Short-term markers are also of interest for use in pregnancy, where glucose levels are changing more quickly than can be reflected by A1C. Unfortunately, glycated albumin does not predict gestational diabetes more effectively than A1C or fasting glucose (204). However, other preliminary data suggests that glycated albumin may be a better predictor of pregnancy complications than A1C (205).


The aforementioned biomarkers for measuring glycemic control, (A1C, fructosamine, and glycated albumin) only reflect mean levels of glycemia. These measures can fail to portray hyperglycemic excursions if they are balanced by hypoglycemic excursions. Plasma 1,5- anhydroglucitol (1,5-AG) is a naturally occurring dietary monosaccharide, with a structure similar to that of glucose (Figure 12). This analyte has been proposed as a marker for postprandial hyperglycemia (206). An automated laboratory grade assay named Glycomark is approved in the U.S. for measuring 1,5-AG as a short-term marker for glycemic control. A similar laboratory assay has been used in Japan. During normoglycemia, 1,5-AG is maintained at constant steady-state levels because of a large body pool compared with the amount of intake and because this substance is metabolically inert. Normally, 1,5-AG is filtered and completely reabsorbed by the renal tubules. During acute hyperglycemia when the blood glucose levels exceed 180 mg/dl, which is the renal threshold for spilling glucose into the urine, serum 1,5-AG falls. This fall occurs due to competitive inhibition of renal tubular reabsorption by filtered glucose. The greater the amount of glucose in renal filtrate (due to hyperglycemia), the less 1,5-AG is reabsorbed by the kidneys. The 1,5-AG levels respond sensitively and rapidly to rises in serum glucose and a fall in the serum level of this analyte can indicate transient elevations of serum glucose occurring over as short a period as a few days. Measurement of 1,5-AG can be useful in assessing the prior 1-2 weeks for: 1) the degree of postprandial hyperglycemia; and 2) the mean short-term level of glycemia. This assay might prove useful in assessing the extent of glycemic variability that is present in an individual with a close-to-normal A1C level, but who is suspected to be alternating between frequent periods of hyperglycemia and hypoglycemia. In such a patient, the 1,5-AG level would be low, which would indicate frequent periods of hyperglycemia, whereas in a patient with little glycemic variability, the 1,5-AG levels would not be particularly depressed because of a lack of frequent hyperglycemic periods. In the ARIC study, 1,5-AG was associated with severe hypoglycemia after adjustment for other variables, an observation which is consistent with the role of 1,5-AG in reflecting glycemic variability, a known risk factor for hypoglycemia (207).

Longitudinal data from the ARIC study showed that 1,5-AG was associated with ESRD over a 19-year follow-up period, but the relationship was no longer significant after adjusting for glucose control with other markers (208).
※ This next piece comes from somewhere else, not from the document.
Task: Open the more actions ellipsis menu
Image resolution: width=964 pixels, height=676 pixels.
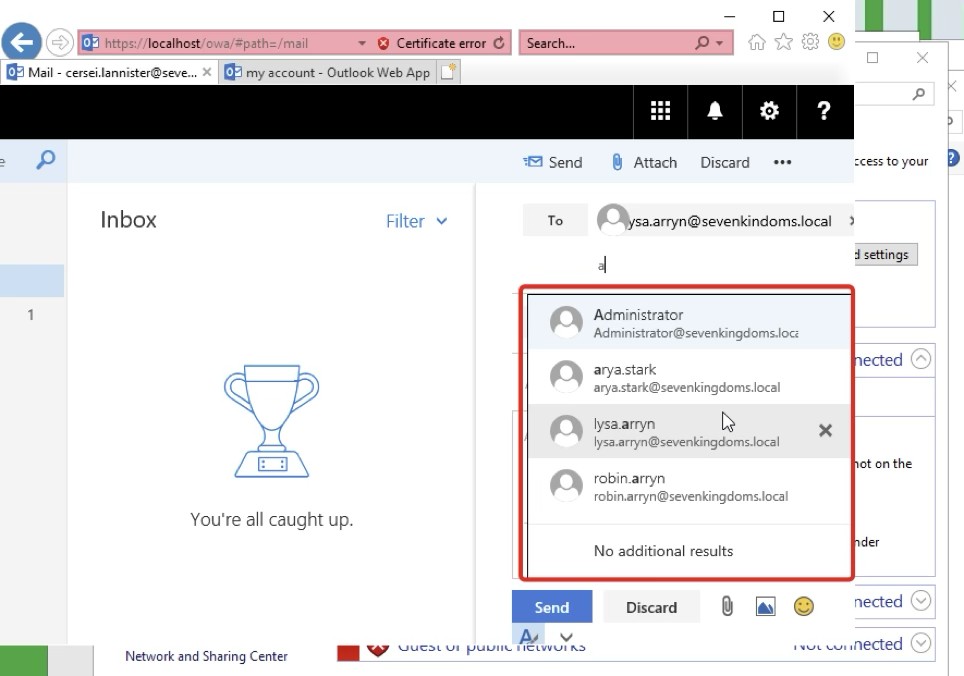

Among participants with diabetes and A1C <7%, each 5 mcg/mL decrease in 1,5-AG was associated with an increase in dementia risk by 16%, and at A1C >7%, there was also a significant association over a median 21-year follow-up period (209). There was also an association of 1,5-AG and cardiovascular outcomes in ARIC, which persisted, though were attenuated after adjusting for A1C (210). Therefore, it is not yet clear whether 1,5-AG, as a measure of glucose excursions, provides incremental value beyond A1C for predicting long-term complications.

Figure 12.

Figure 12.

Structure of glucose (left) and 1,5 anhydroglucitol (right)


Many new types of technology are increasingly being developed and applied to fight diabetes and its complications. New technologies will improve the lives of people with diabetes by measuring glucose and other biomarkers of glycemic control and linking glucose levels with insulin delivery to improve the lives of people with diabetes.